Exercise objective: The stretch from the line with "Intervista a Marinella" through the line with "[Indietro] (263, 1461)" in the records below: write it out exactly, and nothing else.

Record extracts:
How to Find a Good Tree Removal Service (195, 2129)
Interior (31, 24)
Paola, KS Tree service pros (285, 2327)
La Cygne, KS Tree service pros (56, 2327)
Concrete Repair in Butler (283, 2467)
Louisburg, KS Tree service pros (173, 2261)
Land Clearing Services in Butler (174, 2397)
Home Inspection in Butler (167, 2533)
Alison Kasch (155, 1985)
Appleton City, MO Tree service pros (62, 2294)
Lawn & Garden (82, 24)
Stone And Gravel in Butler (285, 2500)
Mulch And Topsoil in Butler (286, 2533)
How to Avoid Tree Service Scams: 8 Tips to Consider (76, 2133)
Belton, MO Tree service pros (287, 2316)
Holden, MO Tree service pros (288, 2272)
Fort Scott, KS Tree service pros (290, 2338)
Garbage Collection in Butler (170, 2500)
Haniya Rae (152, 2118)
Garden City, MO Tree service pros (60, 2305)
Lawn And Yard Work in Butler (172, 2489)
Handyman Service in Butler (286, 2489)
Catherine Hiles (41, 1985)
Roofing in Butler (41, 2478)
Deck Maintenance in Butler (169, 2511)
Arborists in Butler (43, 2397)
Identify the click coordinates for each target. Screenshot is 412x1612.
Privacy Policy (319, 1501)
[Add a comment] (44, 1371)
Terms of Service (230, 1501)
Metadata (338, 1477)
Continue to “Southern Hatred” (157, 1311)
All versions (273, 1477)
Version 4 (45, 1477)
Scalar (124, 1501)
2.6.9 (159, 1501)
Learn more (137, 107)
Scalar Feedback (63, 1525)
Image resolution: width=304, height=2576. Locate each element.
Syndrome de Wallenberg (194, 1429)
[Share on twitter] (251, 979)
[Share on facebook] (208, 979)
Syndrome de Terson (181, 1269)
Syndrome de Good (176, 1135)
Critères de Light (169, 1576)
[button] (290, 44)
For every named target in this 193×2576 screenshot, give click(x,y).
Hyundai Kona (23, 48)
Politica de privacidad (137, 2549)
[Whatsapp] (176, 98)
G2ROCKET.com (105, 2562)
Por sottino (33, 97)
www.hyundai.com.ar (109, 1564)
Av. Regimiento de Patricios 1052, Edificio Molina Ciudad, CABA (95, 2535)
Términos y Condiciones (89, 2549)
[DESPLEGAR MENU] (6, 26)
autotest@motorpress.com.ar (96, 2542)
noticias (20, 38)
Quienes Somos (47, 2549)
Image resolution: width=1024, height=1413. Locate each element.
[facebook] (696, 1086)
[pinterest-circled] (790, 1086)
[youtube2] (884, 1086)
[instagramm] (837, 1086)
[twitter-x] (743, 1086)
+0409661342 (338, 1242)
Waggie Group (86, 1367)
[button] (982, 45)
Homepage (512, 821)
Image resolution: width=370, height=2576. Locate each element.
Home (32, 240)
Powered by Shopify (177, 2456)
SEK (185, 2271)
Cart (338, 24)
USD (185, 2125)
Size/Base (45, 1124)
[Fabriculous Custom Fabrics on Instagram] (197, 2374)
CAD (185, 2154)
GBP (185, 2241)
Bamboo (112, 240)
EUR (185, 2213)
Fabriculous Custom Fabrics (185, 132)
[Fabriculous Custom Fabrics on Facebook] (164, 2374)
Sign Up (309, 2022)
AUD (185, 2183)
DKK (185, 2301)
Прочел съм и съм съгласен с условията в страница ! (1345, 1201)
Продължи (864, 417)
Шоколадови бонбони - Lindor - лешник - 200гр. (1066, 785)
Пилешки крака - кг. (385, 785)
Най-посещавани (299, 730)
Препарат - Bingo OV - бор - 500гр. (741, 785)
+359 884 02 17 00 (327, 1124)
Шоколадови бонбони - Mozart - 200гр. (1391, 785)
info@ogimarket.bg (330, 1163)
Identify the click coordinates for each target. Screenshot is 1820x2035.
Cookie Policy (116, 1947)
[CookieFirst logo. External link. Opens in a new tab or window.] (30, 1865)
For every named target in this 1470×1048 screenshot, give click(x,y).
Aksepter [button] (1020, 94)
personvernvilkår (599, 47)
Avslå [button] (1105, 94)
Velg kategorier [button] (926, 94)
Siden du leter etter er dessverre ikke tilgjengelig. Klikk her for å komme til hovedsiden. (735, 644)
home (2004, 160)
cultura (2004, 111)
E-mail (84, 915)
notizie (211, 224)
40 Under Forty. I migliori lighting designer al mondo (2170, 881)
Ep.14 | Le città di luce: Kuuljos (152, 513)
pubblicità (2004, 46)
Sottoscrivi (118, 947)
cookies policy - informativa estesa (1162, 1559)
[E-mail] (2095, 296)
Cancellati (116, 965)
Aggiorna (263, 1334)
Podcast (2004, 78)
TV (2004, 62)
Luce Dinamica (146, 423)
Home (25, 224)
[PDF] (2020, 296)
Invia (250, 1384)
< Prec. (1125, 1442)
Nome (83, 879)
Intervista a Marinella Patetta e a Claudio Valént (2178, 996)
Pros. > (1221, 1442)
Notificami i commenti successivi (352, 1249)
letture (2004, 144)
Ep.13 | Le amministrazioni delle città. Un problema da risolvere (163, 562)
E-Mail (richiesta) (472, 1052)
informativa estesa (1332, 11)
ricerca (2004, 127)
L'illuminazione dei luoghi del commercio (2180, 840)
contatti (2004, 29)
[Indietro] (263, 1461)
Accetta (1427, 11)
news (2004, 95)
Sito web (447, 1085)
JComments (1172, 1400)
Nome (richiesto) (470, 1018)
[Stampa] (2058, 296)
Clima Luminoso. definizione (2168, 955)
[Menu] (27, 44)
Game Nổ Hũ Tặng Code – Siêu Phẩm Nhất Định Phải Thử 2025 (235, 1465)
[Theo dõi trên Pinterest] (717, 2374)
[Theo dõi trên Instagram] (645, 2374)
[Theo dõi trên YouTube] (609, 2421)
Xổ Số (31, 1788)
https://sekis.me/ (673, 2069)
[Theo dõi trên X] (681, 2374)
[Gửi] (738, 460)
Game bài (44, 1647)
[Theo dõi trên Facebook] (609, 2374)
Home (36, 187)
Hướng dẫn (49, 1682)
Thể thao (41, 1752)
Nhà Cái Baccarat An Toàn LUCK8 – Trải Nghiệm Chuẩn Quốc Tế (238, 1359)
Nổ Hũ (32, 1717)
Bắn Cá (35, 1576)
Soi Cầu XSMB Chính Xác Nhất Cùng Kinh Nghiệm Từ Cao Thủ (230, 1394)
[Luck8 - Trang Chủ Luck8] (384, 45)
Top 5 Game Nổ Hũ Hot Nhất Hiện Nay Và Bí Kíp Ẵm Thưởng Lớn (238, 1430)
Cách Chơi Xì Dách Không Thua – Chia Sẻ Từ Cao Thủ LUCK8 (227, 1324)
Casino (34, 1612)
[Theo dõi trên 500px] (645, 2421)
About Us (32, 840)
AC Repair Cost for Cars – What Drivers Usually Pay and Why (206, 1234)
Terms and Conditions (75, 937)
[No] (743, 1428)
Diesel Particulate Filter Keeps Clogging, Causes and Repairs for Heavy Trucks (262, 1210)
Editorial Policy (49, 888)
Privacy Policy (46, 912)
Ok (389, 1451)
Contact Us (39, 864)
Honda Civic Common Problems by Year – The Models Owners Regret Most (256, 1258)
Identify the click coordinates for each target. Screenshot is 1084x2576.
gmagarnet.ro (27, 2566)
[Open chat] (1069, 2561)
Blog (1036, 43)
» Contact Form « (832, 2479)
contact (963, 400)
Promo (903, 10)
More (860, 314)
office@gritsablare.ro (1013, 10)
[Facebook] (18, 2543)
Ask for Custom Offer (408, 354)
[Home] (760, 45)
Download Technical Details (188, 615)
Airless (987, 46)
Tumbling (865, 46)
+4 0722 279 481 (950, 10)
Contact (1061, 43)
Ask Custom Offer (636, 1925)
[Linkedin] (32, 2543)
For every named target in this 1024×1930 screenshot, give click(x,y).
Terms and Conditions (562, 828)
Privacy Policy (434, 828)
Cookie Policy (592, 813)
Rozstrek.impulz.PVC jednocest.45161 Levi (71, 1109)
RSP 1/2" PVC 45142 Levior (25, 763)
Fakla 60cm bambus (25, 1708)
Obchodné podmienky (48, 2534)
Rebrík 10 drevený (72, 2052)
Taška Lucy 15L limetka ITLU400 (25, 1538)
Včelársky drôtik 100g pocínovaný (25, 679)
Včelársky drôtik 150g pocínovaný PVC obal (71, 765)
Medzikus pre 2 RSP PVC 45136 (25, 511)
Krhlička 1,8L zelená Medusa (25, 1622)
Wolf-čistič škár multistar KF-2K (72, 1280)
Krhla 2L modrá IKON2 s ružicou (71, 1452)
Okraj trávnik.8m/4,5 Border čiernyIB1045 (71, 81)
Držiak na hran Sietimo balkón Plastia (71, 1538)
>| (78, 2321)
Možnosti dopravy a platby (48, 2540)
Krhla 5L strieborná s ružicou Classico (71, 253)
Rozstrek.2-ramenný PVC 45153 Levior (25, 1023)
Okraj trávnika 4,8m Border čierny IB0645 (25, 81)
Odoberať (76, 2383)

Expected output:
Intervista a Marinella Patetta e a Claudio Valént (2178, 996)
Pros. > (1221, 1442)
Notificami i commenti successivi (352, 1249)
letture (2004, 144)
Ep.13 | Le amministrazioni delle città. Un problema da risolvere (163, 562)
E-Mail (richiesta) (472, 1052)
informativa estesa (1332, 11)
ricerca (2004, 127)
L'illuminazione dei luoghi del commercio (2180, 840)
contatti (2004, 29)
[Indietro] (263, 1461)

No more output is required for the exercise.